PSI: Saatnya untuk Republikanisme Milenial
Ketua Umum Partai Solidaritas Indonesia (PSI) Grace Natalie Louisa

Nalar Politik Republikanisme Milenial. Demikian seruan Partai Solidaritas Indonesia (PSI) melalui salah satu video blognya di Twitter. Berdurasi kurang lebih 60 detik, vlog PSI menyeru kepada semua, terutama bagi kaum milenial, untuk bersama-sama membangun bangsa ini dengan menjadi republikanisme milenial—anak muda yang berjiwa republikan.

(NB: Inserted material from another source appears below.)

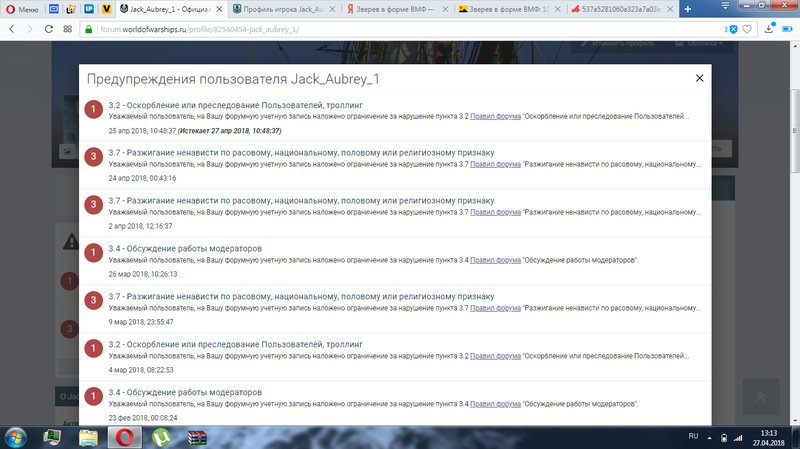Launch WinRAR from the taskbar

(x=197, y=437)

Mengapa harus republikanisme milenial? Alasan utamanya bertumpu pada ketakutan akan potensi Indonesia menjadi negara gagal. Sebab, banyaknya ulah para pemfitnah dan penyebar benci di negeri ini, sedikit mungkin akan membuat Indonesia terancam menjadi salah satu negara gagal sebagaimana yang kini melanda negeri-negeri Timur Tengah, seperti Afghanistan, Suriah, dan lain sebagainya.

Di awal, vlog bertajuk “Indonesia Negara Gagal?” tersebut menggambarkan bagaimana kehidupan di Afghanistan tahun 60’an. Tampak dari para perempuannya mengenakan busana-busana trendi (ada yang tanpa hijab) dan bebas belajar di sekolah-sekolah umum.

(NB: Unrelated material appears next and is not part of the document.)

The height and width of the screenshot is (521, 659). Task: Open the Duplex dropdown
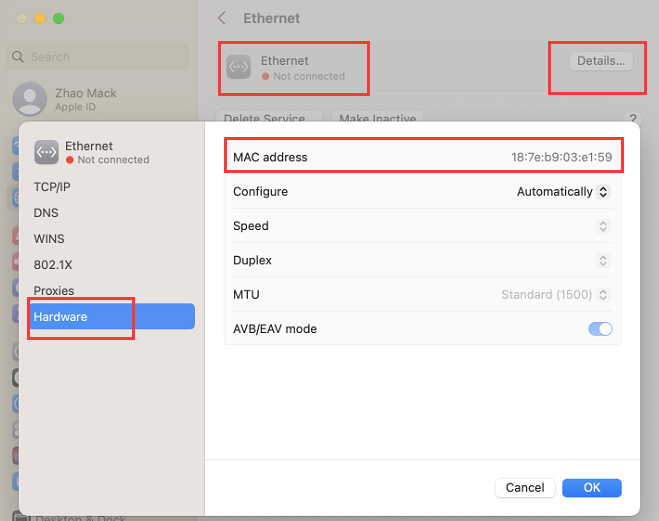click(602, 261)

Sayangnya, sekolah-sekolah di Afghanistan hari ini justru menjadi sasaran bom paling mematikan. Acapkali menjadi target serangan para teroris militan.

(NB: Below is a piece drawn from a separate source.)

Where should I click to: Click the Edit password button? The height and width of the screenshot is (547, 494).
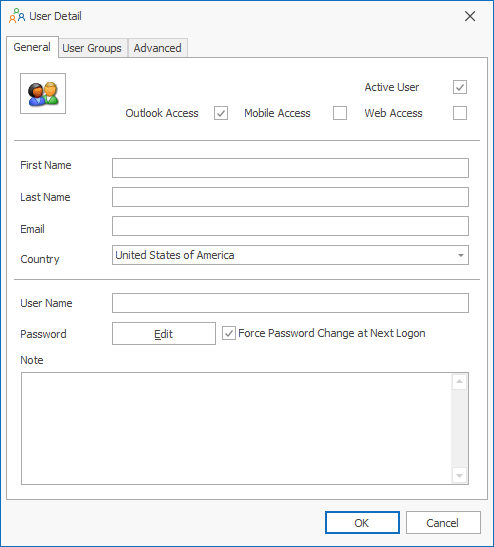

Pun demikian dengan apa yang juga dialami oleh Suriah. Sebelum perang berkecamuk, tampak tatanan kota-kotanya begitu indah, hingga akhirnya harus hancur lembur oleh bom yang mengguncang kota-kota ini di hampir tiap jam.

Apa yang dialami oleh dua negara di wilayah Timur Tengah di atas adalah apa yang kita sebut sebagai The Failed State alias Negara Gagal—sebuah negara di mana pemerintah tidak hadir mengurus rakyatnya.

Pertanyaannya, bisakah Indonesia juga menjadi negara gagal? Tentu bisa!

Tapi beruntung kiranya kita punya banyak kaum republikan, yakni mereka yang jenius, bekerja keras, dan berjiwa besar. Ada Hasyim Asyari, Tjokroaminoto, Soekarno, Hatta, Sutan Sjahrir, dan lain-lainnya.

Menariknya, mereka punya suku, pandangan politik dan agama yang berbeda-beda. Tetapi mereka tidak pernah bercerai dan bertikai. Sebab yang menyatukan mereka adalah semangat bekerja untuk rakyat (publik).

Itulah sebabnya mengapa mereka-mereka ini disebut sebagai republikan. Dan itu pula sebabnya mengapa PSI mendukung republikan seperti Joko Widodo (Jokowi)—sosok yang mengabdikan dirinya untuk bekerja bagi rakyat.

Meski demikian, republik Indonesia ini jelas masih membutuhkan banyak republikan, generasi-generasi penerus cita-cita bangsa. Dan Anda-Anda semua bisa jadi republikan berikutnya itu.

Saatnya untuk Republikanisme Milenial.